▶ [Provided data]:
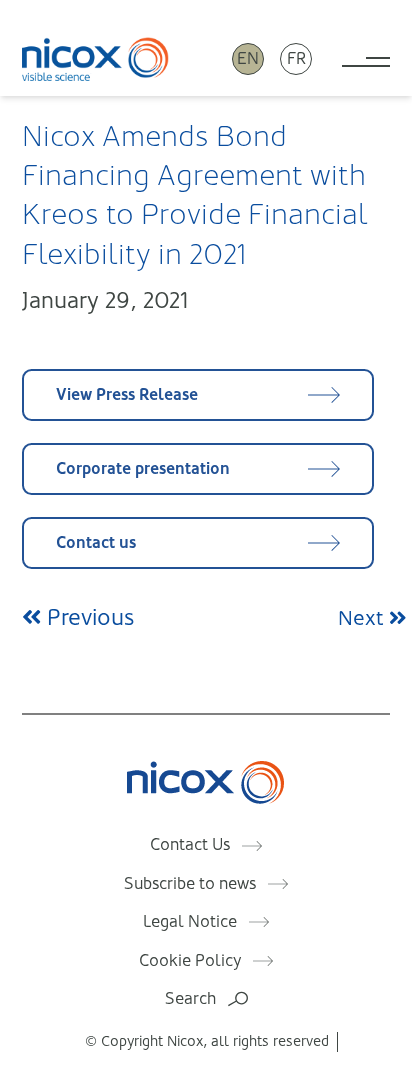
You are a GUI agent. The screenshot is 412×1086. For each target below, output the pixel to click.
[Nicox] (95, 59)
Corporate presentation (143, 468)
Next (363, 618)
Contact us (96, 542)
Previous (87, 617)
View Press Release (127, 394)
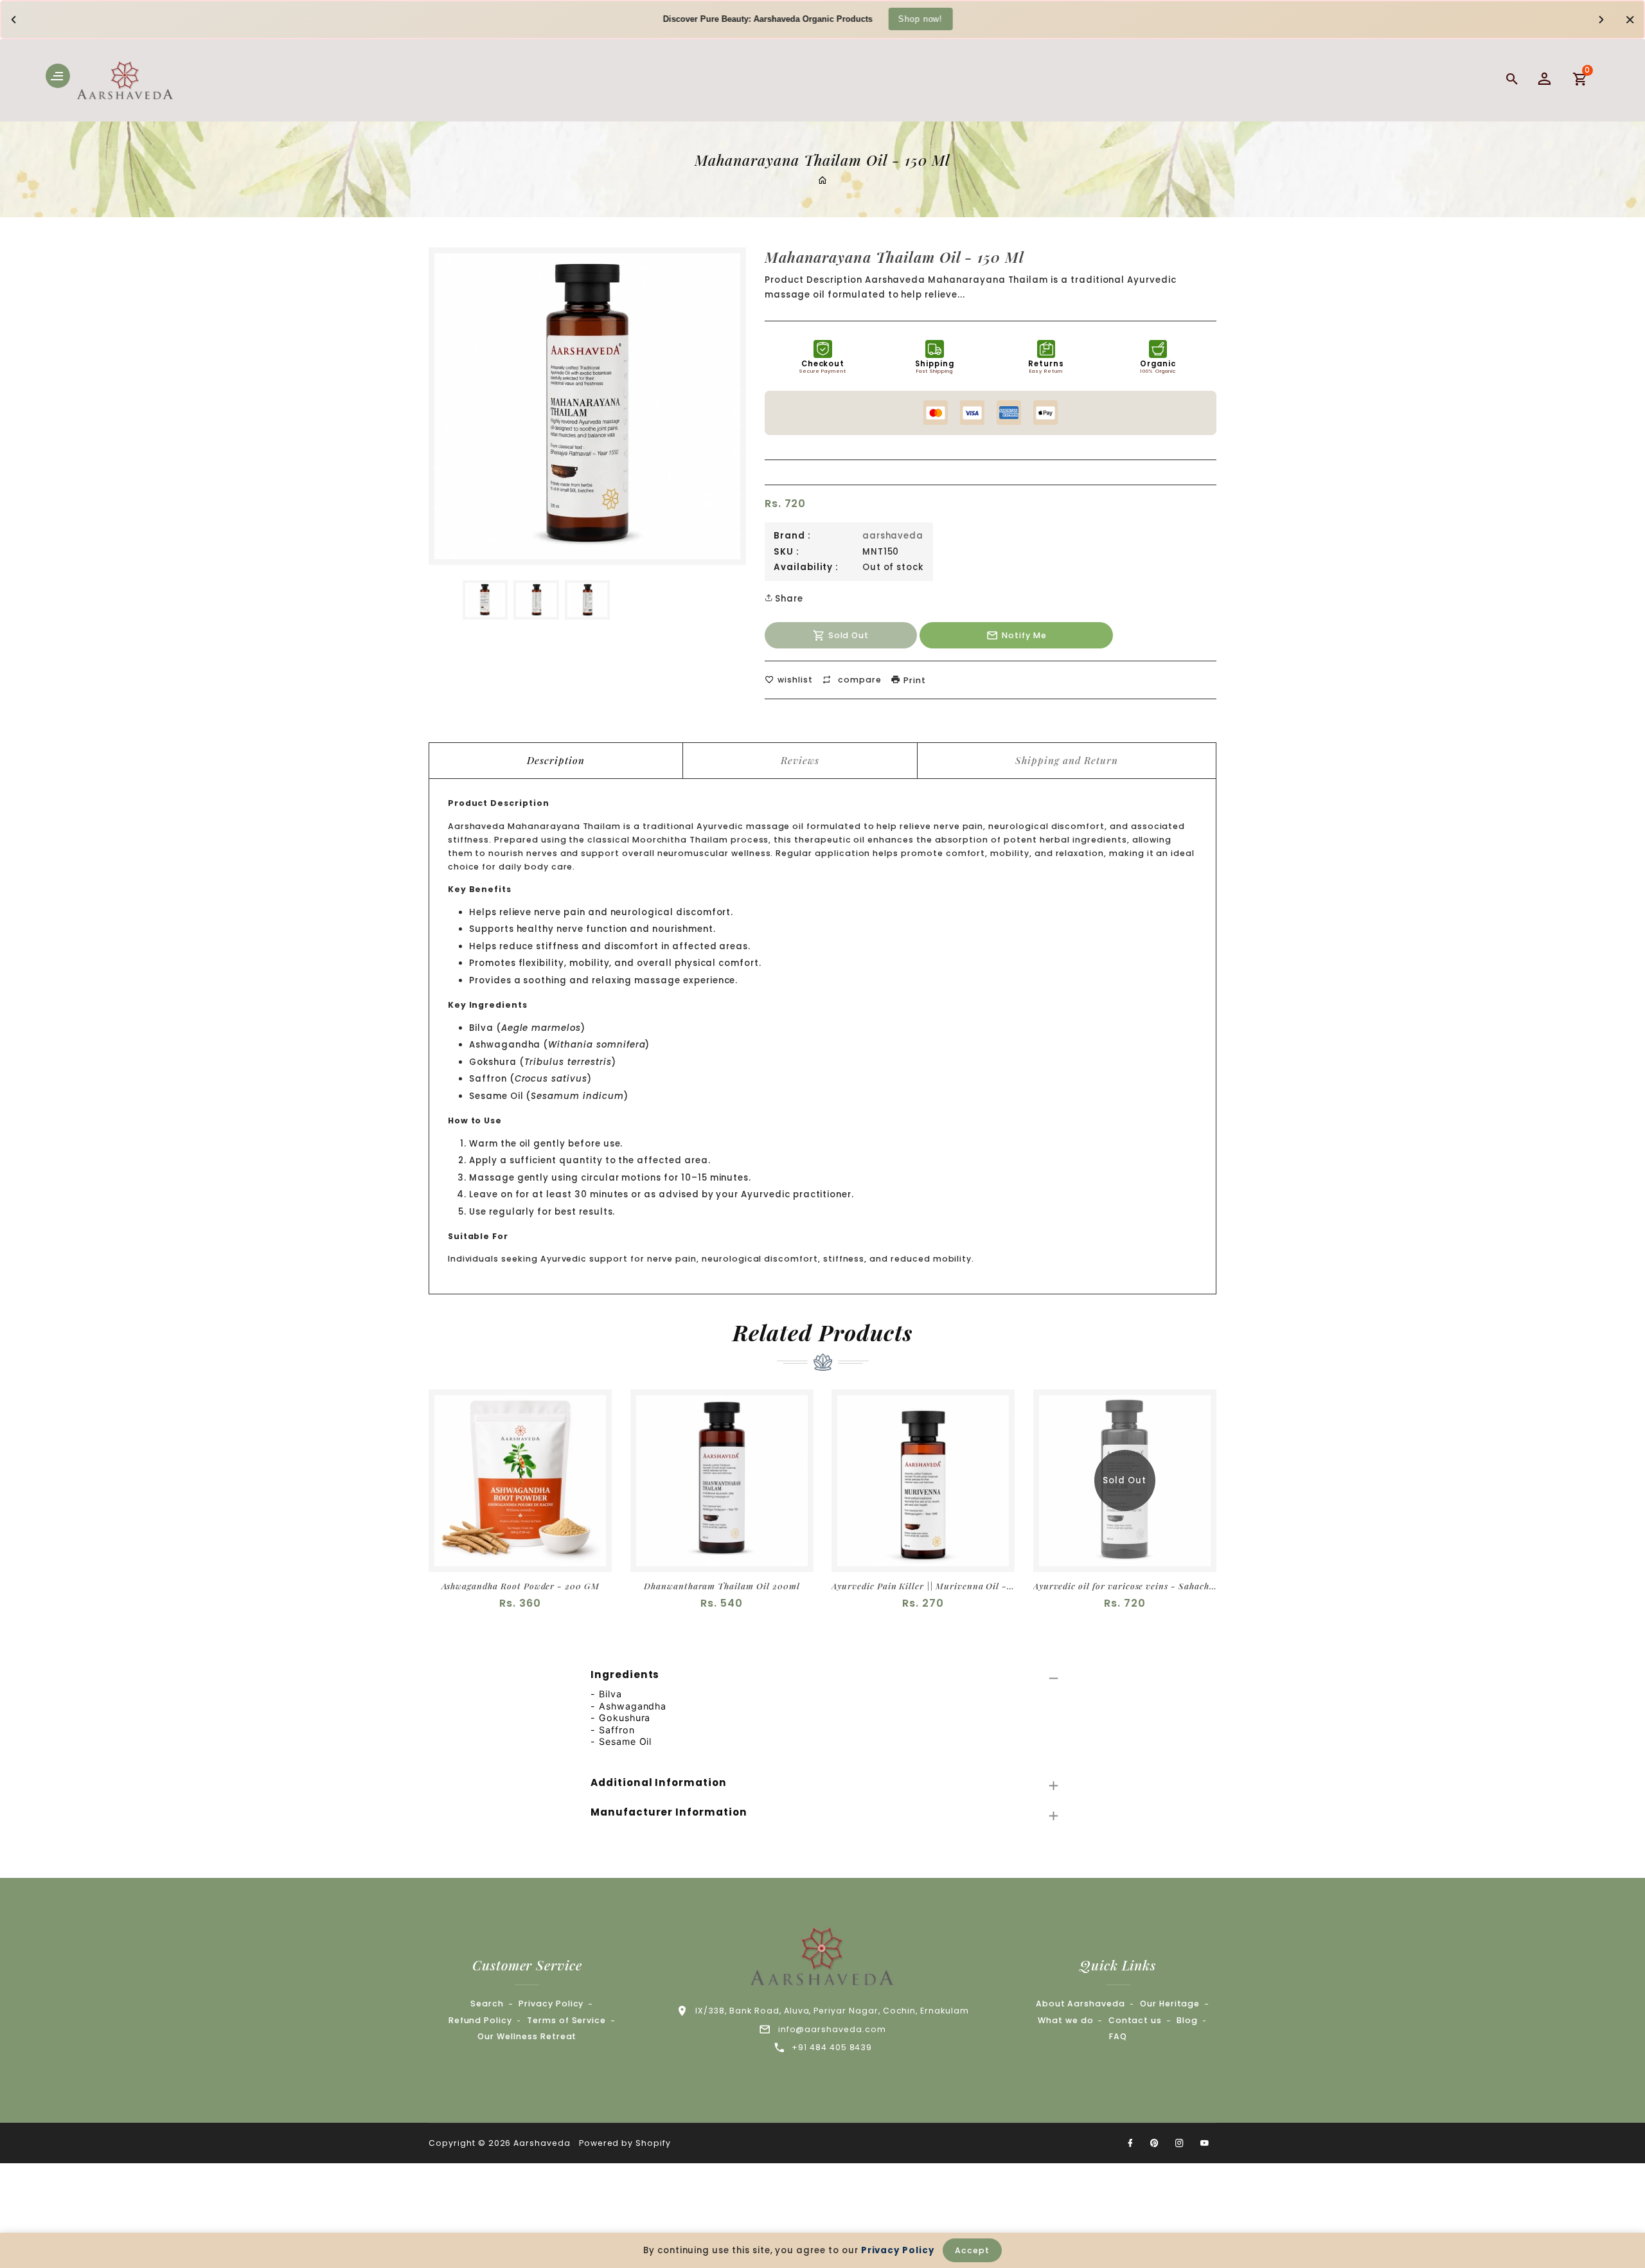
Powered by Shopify (625, 2143)
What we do (1066, 2020)
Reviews (800, 760)
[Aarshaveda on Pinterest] (1155, 2143)
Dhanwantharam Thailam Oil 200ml (721, 1586)
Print (913, 680)
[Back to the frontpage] (822, 180)
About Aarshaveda (1080, 2003)
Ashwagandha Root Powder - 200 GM (520, 1586)
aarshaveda (893, 536)
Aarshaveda (542, 2143)
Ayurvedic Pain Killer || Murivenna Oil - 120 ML (923, 1586)
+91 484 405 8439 (832, 2047)
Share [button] (787, 598)
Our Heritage (1170, 2003)
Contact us (1135, 2020)
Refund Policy (480, 2020)
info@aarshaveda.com (832, 2029)
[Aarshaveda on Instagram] (1180, 2143)
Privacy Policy (551, 2003)
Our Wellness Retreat (526, 2036)
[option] (485, 600)
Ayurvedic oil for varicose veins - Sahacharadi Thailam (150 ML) (1124, 1586)
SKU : (786, 551)
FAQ (1118, 2036)
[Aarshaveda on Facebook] (1130, 2143)
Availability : (806, 567)
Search (487, 2003)
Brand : (792, 535)
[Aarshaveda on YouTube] (1205, 2143)
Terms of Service (566, 2020)
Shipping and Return (1066, 760)
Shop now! (920, 18)
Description (555, 760)
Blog (1187, 2020)
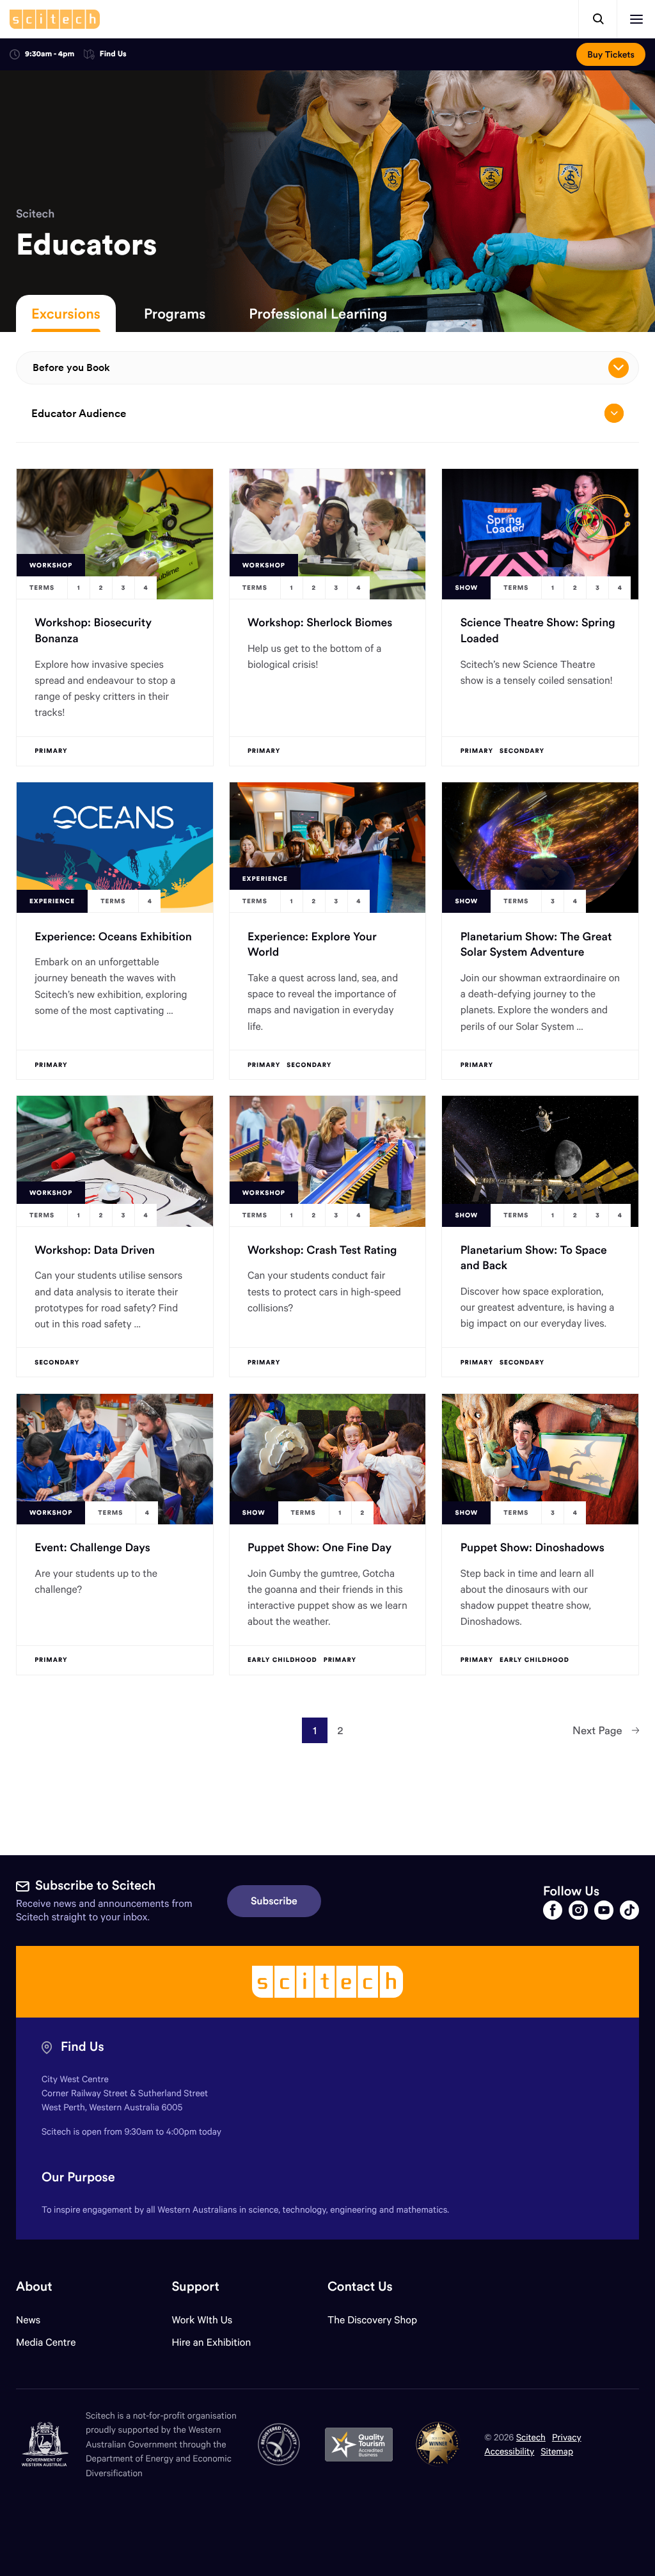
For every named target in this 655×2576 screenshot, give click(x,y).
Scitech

▶ [Your task]:
Reproduce exactly, and only, the lines from the one containing "[Aarshaveda on Facebook] (1130, 2143)" through the last line of the records above, both included, leaving out any pictures.

▶ [Reply to the exercise]:
[Aarshaveda on Facebook] (1130, 2143)
Availability : (806, 567)
Search (487, 2003)
Brand : (792, 535)
[Aarshaveda on YouTube] (1205, 2143)
Terms of Service (566, 2020)
Shipping and Return (1066, 760)
Shop now! (920, 18)
Description (555, 760)
Blog (1187, 2020)
For every named target in this 655×2576 screenshot, give click(x,y).
Scitech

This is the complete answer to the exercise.